[[ DATASET EXTRACT, beginning ]]

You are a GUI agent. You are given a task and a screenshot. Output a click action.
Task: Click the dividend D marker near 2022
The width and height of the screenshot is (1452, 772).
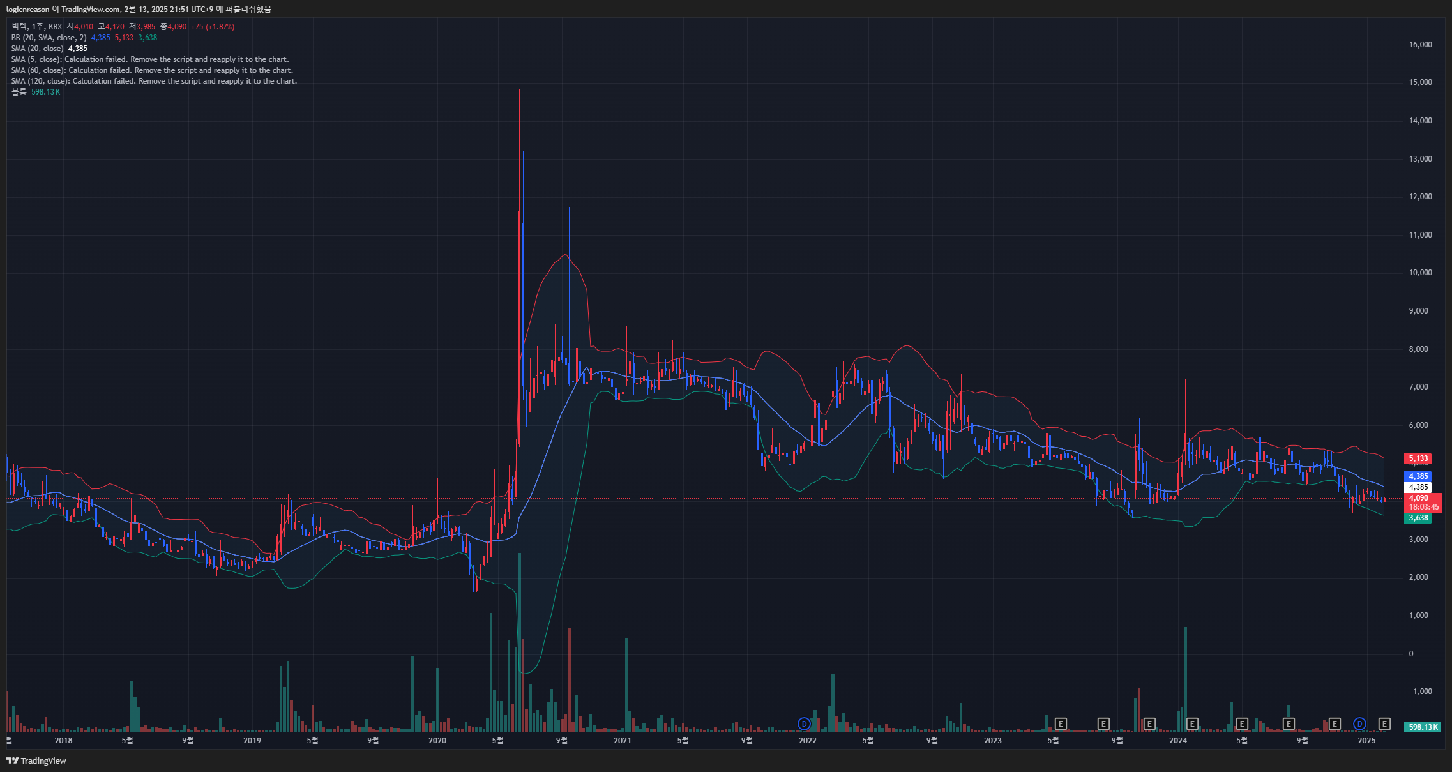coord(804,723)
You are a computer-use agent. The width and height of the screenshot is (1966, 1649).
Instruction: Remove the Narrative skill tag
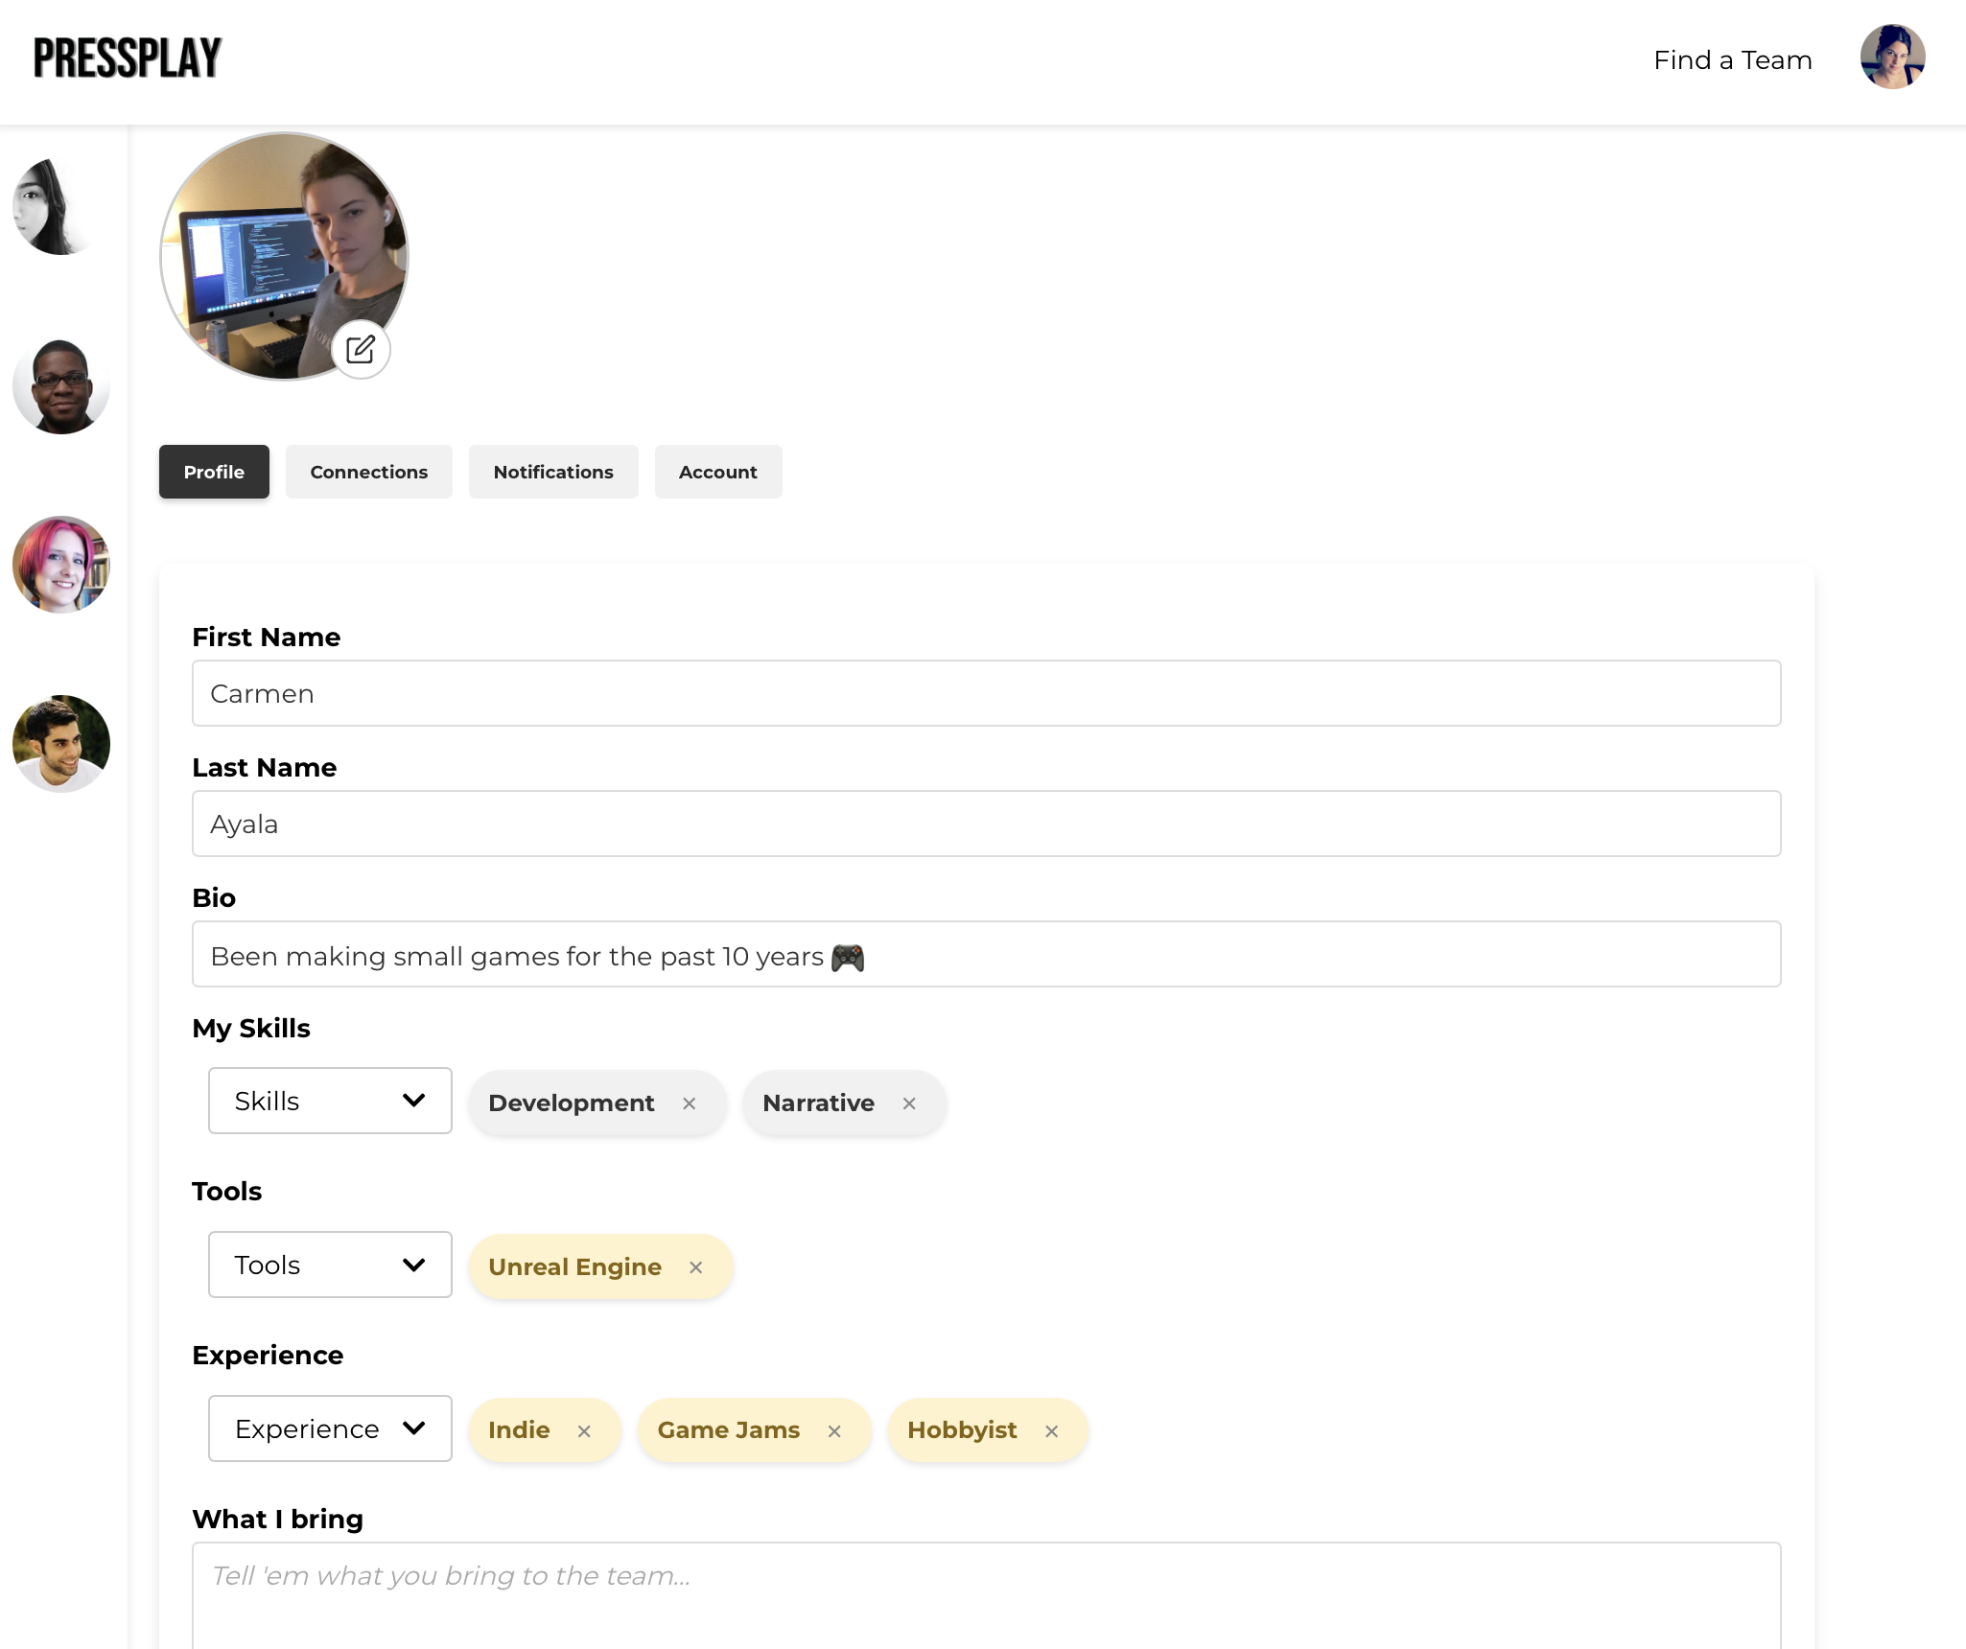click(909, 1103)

[[ DATASET EXTRACT, end ]]
[[ DATASET EXTRACT, beginning ]]

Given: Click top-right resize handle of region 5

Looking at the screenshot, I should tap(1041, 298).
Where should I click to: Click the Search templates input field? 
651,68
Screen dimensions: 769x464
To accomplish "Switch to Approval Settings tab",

[[ DATASET EXTRACT, end ]]
[[ DATASET EXTRACT, beginning ]]

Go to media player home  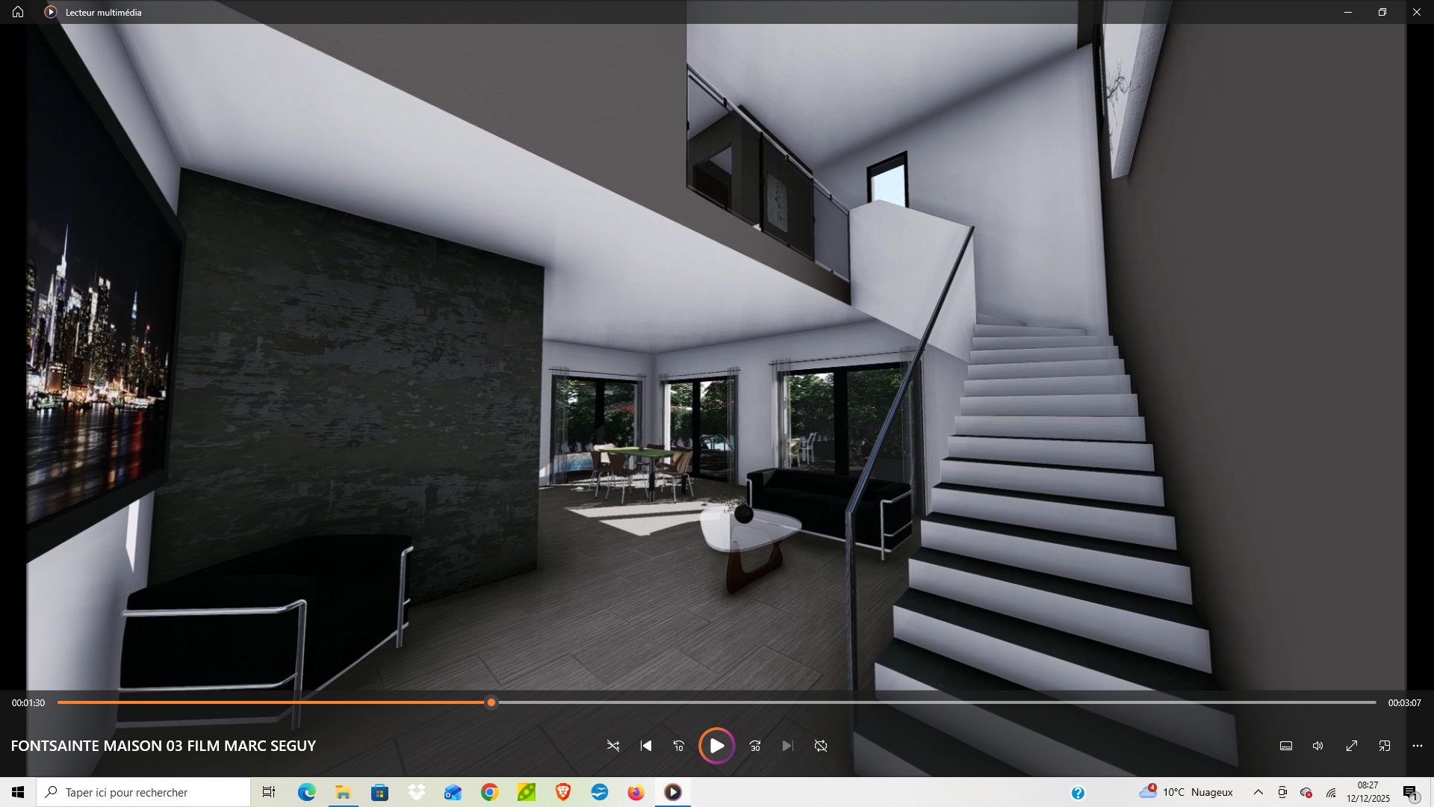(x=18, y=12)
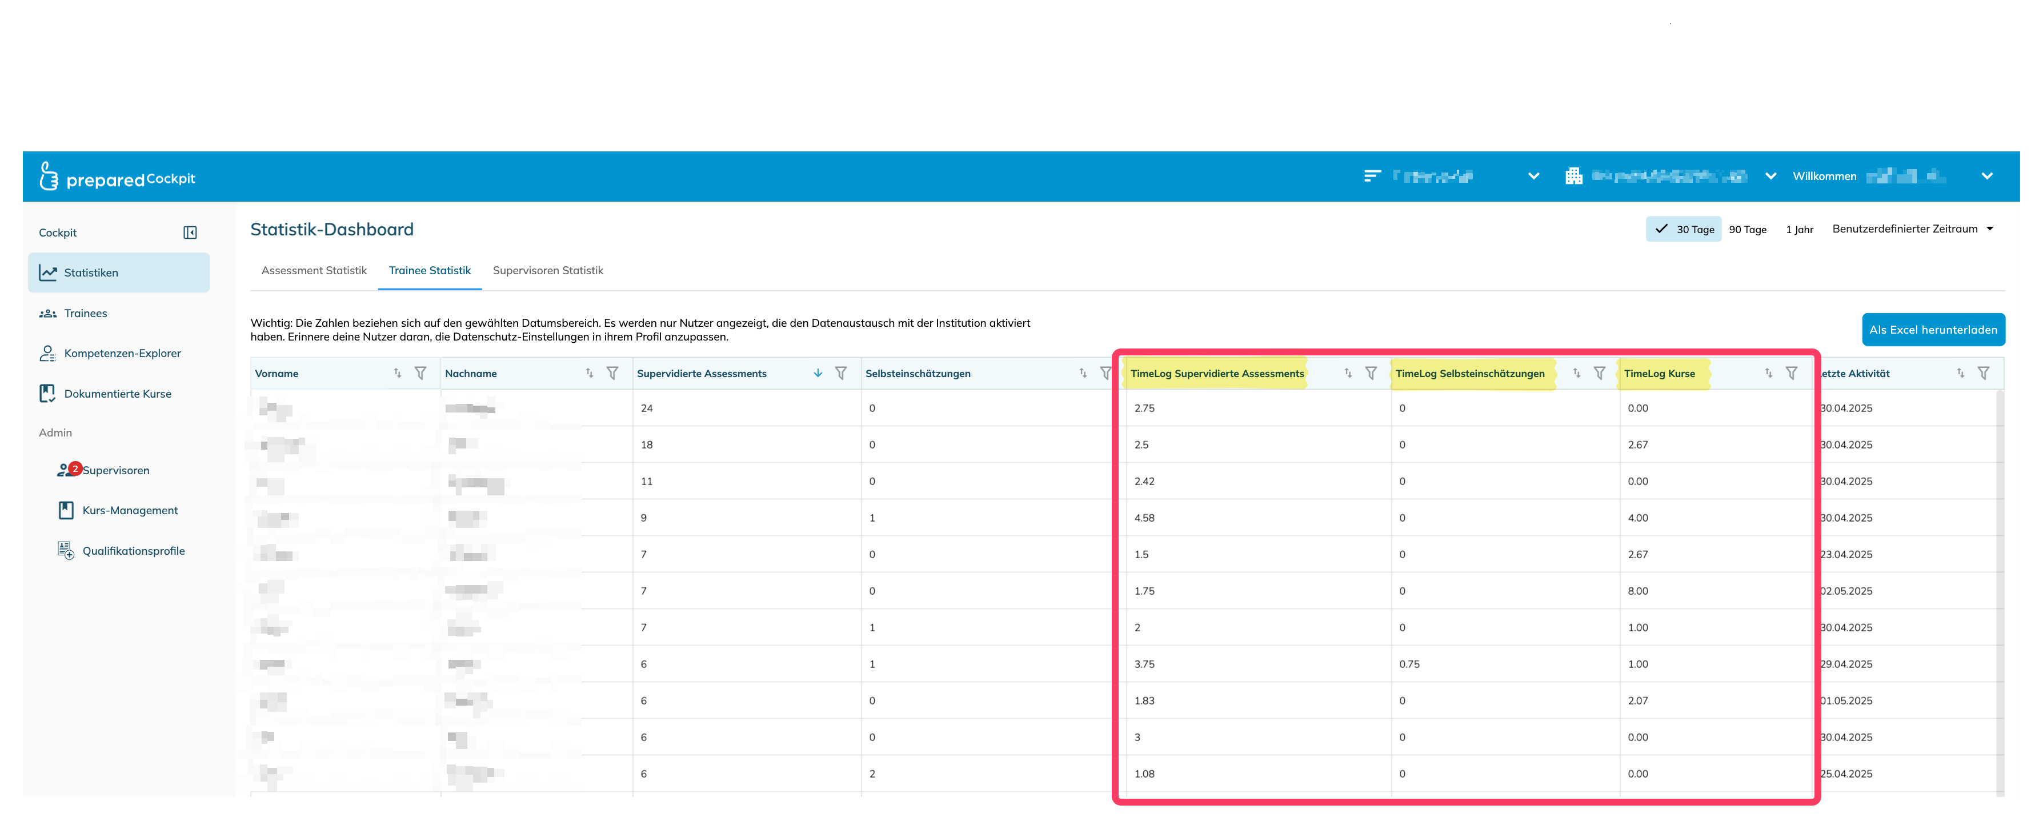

[[ DATASET EXTRACT, end ]]

BRIEF
Look over the records above, and wherever a line contains the string "agent", copy that line.

OUTPUT FOR THIS TASK
You are a GUI agent. You are given a task and a screenshot. Output a click action.
You are a computer-use agent. The width and height of the screenshot is (1966, 1649).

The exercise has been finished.